SANTA CRUZ >> While authorities countywide touted this year’s homeless tally as a win, which held nearly steady after a dramatic reduction a year earlier, state grant authorities were less impressed.
Santa Cruz County, serving as administrator for the local “continuum of care” addressing homelessness, receives an annual funding allocation based in part on the number of people living homeless in the area, as tabulated by a yearly homeless point-in-time count conducted at the beginning of the year. The overall Santa Cruz County count increased from 1,804 in February 2023 to 1,850 in January, about a 2.6% escalation.
This year’s nearly $5.1 million state grant under the Homeless Housing Assistance and Prevention program was reduced by about $840,000 or 15% from the year prior. County Housing for Health Division spokesperson Alan Villatuya termed the funding’s fifth round decrease as “significant” in a media release from the Santa Cruz County Housing for Health Partnership.
In recent years, Gov. Gavin Newsom has increased accountability for homeless funding awarded to local jurisdictions, requiring regional strategic planning.
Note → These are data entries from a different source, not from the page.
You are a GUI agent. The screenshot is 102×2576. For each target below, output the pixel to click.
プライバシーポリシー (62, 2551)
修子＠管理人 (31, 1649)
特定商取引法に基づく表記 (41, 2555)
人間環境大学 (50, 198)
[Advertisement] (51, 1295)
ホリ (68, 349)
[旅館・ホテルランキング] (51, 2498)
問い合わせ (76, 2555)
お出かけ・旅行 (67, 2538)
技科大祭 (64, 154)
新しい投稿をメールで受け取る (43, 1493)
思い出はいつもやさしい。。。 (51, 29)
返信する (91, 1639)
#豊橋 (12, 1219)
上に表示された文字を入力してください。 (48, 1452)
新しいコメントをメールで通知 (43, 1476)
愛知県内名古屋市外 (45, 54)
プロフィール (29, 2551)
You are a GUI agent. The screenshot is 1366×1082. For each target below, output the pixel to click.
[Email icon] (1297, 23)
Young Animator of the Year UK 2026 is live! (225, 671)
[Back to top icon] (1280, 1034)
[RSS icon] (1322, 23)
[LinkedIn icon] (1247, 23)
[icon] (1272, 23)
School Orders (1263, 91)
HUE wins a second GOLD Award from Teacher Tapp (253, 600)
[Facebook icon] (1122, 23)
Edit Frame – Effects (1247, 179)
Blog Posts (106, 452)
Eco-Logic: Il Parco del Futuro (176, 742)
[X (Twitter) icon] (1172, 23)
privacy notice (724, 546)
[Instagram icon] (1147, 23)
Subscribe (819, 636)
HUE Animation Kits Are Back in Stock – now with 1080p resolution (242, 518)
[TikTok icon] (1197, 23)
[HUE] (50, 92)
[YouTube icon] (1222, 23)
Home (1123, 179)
During an Oct. 29 press conference in Los Angeles announcing this year’s Homeless Housing Assistance and Prevention program funding of $827 million to 37 jurisdictions statewide, Newsom detailed the history of growing homelessness resolution funding statewide. The state’s Homeless Housing Assistance and Prevention program was preceded from 2018 to 2019 by the California Emergency Solutions and Housing and Homeless Emergency Aid Programs.
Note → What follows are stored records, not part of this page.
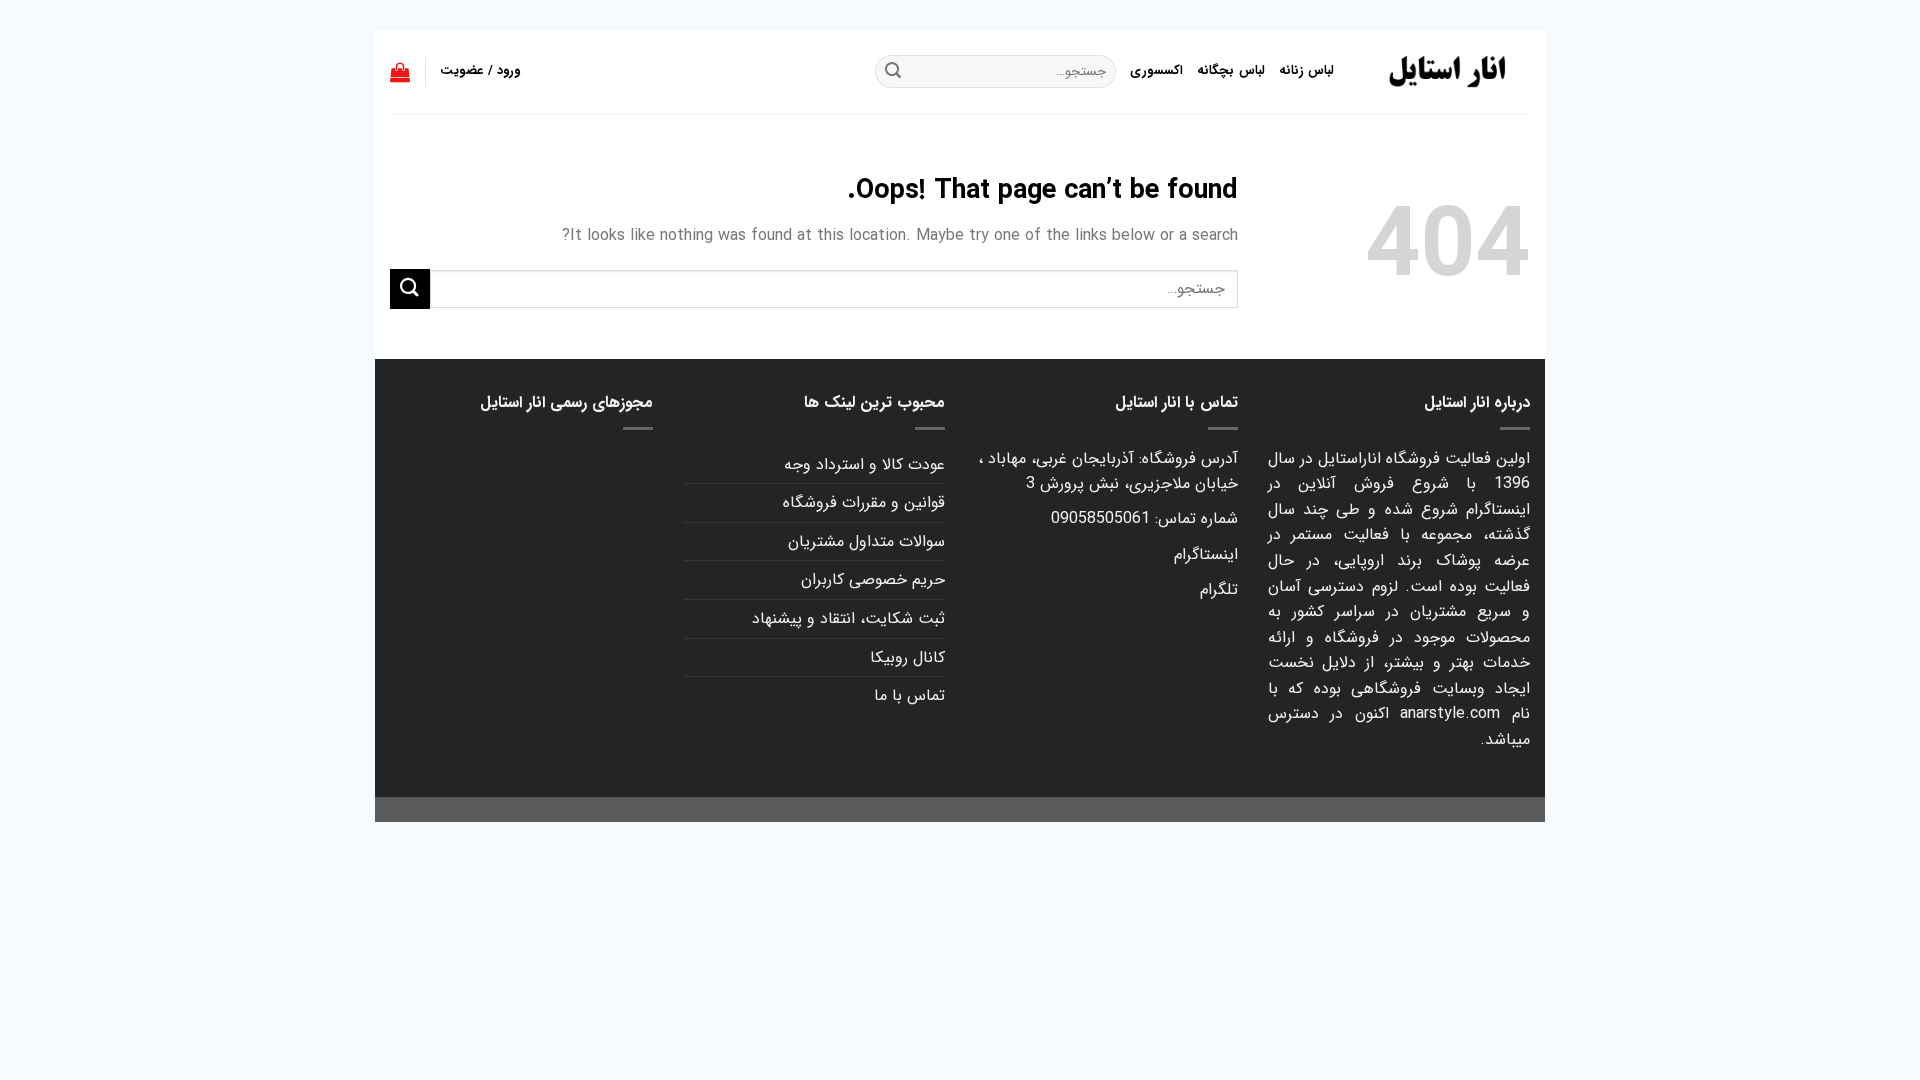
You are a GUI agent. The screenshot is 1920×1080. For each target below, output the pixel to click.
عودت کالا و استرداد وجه (864, 464)
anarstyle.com (1450, 713)
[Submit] (410, 288)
Initial years’ funding came without significant oversight, according to Newsom.
“Since then, we have significantly increased the investments, but we’ve also increased the accountability, transparency and the expectations,” the governor said.
Newsom added that addressing homelessness had reached a crisis point requiring a crisis mindset because “people are dying on our watch.”
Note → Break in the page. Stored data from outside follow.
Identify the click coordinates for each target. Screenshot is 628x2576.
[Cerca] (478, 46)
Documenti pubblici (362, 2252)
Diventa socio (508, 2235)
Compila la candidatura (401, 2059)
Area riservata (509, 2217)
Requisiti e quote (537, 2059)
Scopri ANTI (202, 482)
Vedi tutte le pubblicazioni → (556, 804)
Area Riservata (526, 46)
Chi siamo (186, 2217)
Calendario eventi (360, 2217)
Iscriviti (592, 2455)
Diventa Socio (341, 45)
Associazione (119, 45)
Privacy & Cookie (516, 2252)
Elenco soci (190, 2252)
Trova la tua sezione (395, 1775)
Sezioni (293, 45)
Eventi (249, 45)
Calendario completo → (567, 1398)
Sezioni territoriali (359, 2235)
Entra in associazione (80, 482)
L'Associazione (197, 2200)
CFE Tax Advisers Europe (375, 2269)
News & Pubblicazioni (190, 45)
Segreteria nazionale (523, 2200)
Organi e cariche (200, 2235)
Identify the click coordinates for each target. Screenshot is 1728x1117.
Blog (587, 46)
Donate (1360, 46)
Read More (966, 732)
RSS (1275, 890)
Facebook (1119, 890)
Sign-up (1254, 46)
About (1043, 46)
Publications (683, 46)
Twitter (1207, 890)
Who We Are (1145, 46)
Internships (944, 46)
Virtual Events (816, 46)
Santa Cruz County created its January 2024-January 2027 strategic framework to reduce homelessness earlier this year under the new state mandate, updating its plan from an earlier three-year county homelessness roadmap. Major policy goals identified in the revised plan include lowering the average length of time people experience homelessness by 10% each year, reducing the number of people returning to homelessness each year by 20%, ensuring community partners capture data on our outcomes and community needs to help improve local programs and coordinating increased outreach and access to services countywide.
Awardees, said Villatuya, must adhere to increased documentation requirements to ensure improved tracking of statewide investments in housing and homelessness. The regional effort also is required to meet plan milestones and keep improving on assisting the unhoused population, he said.
Meanwhile, the city of Santa Cruz received a separate state set-aside, championed by state Sen. John Laird, Speaker of the Assembly Robert Rivas and Assemblymember Gail Pellerin, for $2 million to support homelessness response programs within the city.